▶ _Task instructions_
If a record contains a picture, leave the picture out and copy everything else exactly.
>>>
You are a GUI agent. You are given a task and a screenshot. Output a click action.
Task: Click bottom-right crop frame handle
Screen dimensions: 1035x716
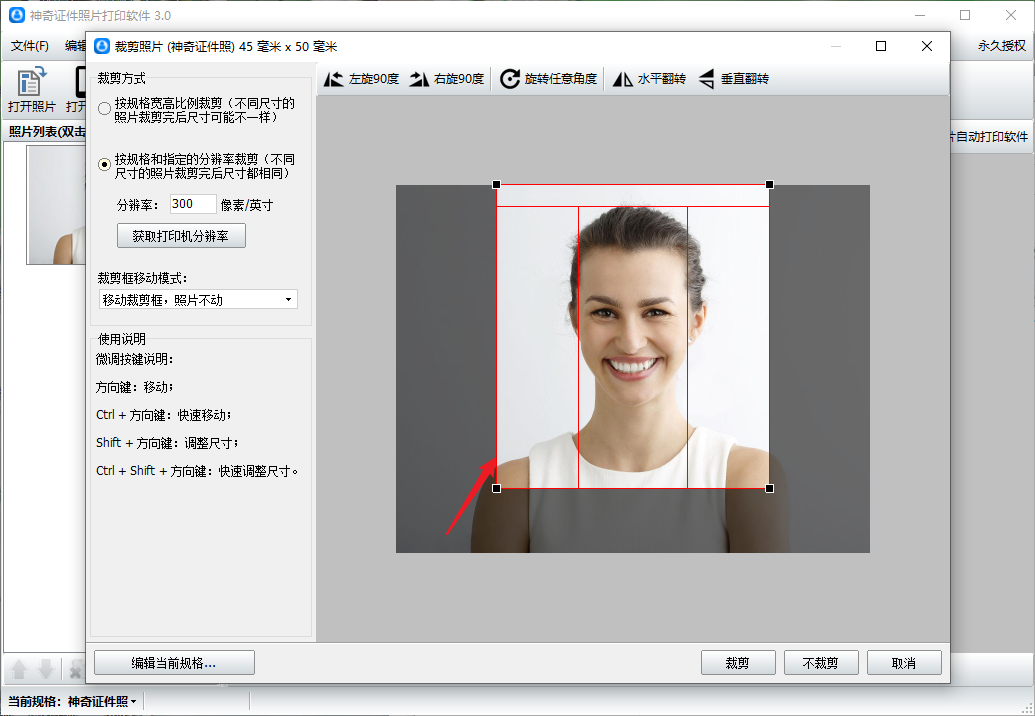click(769, 488)
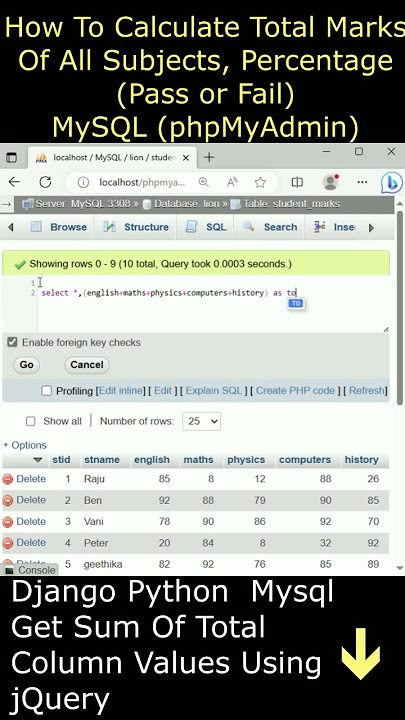Click the red delete icon for Raju

[x=8, y=479]
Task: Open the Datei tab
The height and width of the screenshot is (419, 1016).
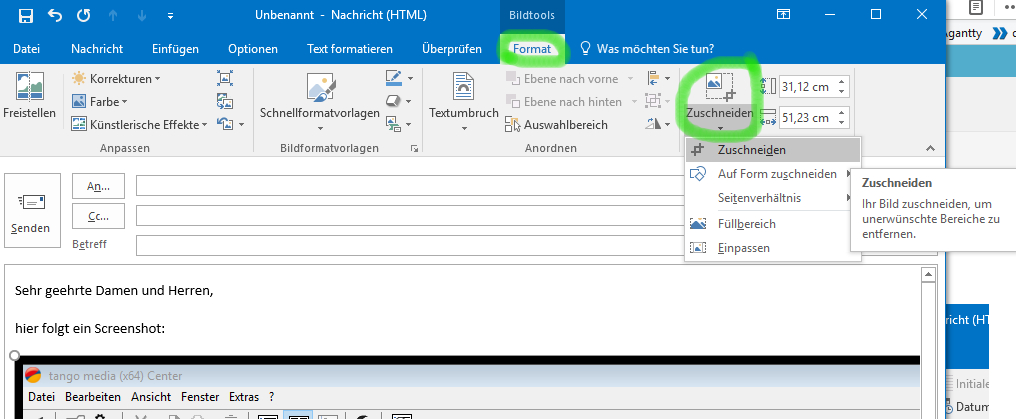Action: click(26, 49)
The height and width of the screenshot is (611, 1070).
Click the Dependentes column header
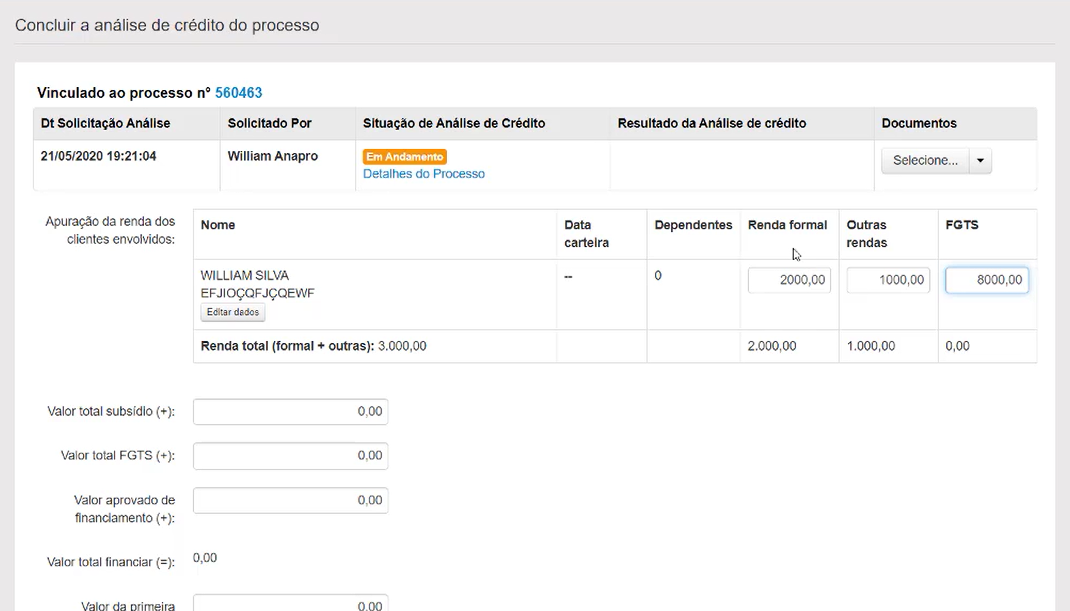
<<<
▶ _Answer_
You are a GUI agent. You are given a task and a screenshot. Output a click action.
Task: Click bottom-right crop frame handle
Screen dimensions: 1035x716
click(769, 488)
Click the red delete icon for Raju

[x=8, y=479]
Task: Open the Datei tab
The height and width of the screenshot is (419, 1016).
Action: click(26, 49)
The height and width of the screenshot is (611, 1070).
Click the Dependentes column header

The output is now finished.